Selected excerpt =>
════════════════

Thursday, October 30, 2008

Pumpkin Penne Pasta

This Halloween I have not been feeling the costume vibe. Not sure why, but it's ok because all that creative energy has been driven toward pumpkins...yes, pumpkins. I've never made anything with pumpkin before and I want try a pumpkin recipe before the season ends. Unfortunately, the idea of making pumpkin bread or pumpkin pie seems like too much work to fit into my schedule, so I kept pushing the idea to the back of my mind. And then I came across a recipe that drew a raised eyebrow from Jon, but would definitely satisfy my pumpkin infatuation. Pasta with garlic, basil, and tomatoes is guaranteed to be good, but pasta with pumpkin? This was definitely going to be an adventure.

The recipe is one of Rachel Ray's recipes. I have never been a big fan of Rachel Ray. Her recipes usually don't appeal to me and I don't like her bright orange cookware (ironic since this post is all about pumpkins). But regardless, this recipe intrigued me and I found a rave review about the pasta from someone who feels the same way that I do about Rachel Ray. So, it was worth a shot.

════════════════

Rows =>
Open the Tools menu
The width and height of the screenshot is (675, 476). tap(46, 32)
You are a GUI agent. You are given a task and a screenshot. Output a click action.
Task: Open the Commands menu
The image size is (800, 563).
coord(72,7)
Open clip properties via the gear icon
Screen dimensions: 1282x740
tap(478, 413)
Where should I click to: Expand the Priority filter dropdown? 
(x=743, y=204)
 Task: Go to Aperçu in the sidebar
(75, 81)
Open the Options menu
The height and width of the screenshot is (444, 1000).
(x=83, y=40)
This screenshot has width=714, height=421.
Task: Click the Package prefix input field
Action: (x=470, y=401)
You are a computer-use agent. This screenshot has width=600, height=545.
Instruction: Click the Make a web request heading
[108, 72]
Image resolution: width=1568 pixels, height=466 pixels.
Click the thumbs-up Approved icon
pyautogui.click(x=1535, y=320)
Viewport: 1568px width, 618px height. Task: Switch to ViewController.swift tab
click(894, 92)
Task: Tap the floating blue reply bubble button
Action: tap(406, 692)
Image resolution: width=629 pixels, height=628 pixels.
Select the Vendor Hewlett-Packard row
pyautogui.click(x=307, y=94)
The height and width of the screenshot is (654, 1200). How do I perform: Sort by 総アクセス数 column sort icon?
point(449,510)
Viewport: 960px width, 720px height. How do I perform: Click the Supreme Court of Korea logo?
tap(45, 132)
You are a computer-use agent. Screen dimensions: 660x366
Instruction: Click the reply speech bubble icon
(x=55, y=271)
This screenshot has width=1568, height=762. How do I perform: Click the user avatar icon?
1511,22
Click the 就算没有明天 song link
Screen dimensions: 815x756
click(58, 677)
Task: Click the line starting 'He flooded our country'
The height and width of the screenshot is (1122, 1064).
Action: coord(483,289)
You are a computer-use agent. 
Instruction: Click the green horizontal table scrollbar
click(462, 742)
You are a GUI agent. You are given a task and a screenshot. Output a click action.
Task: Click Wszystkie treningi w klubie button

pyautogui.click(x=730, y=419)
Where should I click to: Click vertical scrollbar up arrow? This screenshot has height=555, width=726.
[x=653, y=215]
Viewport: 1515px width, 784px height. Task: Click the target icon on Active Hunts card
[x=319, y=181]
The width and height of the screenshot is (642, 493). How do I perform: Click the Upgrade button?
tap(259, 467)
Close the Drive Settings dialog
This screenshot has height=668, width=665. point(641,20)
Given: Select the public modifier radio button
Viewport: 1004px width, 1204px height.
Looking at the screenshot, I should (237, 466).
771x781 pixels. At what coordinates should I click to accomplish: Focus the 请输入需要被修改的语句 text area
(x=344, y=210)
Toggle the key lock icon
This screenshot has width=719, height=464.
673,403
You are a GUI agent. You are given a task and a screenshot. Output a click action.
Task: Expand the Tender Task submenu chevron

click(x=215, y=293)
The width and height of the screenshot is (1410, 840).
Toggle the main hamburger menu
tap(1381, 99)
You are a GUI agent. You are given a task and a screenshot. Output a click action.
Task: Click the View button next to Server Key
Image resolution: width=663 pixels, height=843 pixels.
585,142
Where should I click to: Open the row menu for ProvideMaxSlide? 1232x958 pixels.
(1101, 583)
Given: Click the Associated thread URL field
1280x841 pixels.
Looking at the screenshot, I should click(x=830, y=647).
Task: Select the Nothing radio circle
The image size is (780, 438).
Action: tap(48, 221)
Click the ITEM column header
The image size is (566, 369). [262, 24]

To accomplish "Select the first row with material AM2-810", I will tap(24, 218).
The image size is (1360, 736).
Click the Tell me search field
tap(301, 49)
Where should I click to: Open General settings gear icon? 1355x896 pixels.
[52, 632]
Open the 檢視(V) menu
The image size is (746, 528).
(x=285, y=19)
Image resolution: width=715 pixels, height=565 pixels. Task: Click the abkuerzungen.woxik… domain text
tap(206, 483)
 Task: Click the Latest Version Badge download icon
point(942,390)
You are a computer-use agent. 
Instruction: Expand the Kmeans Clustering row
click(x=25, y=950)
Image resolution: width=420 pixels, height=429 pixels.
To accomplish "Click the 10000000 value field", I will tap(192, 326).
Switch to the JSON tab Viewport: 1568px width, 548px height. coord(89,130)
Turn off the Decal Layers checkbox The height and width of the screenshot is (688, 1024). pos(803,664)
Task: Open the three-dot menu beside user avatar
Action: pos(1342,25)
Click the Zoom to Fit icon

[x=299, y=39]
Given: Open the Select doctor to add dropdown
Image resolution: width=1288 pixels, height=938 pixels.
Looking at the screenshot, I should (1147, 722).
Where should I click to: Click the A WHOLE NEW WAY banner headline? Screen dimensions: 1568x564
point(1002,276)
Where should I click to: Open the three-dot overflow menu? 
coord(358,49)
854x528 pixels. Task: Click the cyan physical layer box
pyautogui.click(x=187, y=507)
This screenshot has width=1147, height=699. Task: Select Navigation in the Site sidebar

════════════════

To be done => Write out the part of the pumpkin pasta post from "This Halloween I" up to and including "be an adventure.", word for word.

Exercise solution =>
This Halloween I have not been feeling the costume vibe. Not sure why, but it's ok because all that creative energy has been driven toward pumpkins...yes, pumpkins. I've never made anything with pumpkin before and I want try a pumpkin recipe before the season ends. Unfortunately, the idea of making pumpkin bread or pumpkin pie seems like too much work to fit into my schedule, so I kept pushing the idea to the back of my mind. And then I came across a recipe that drew a raised eyebrow from Jon, but would definitely satisfy my pumpkin infatuation. Pasta with garlic, basil, and tomatoes is guaranteed to be good, but pasta with pumpkin? This was definitely going to be an adventure.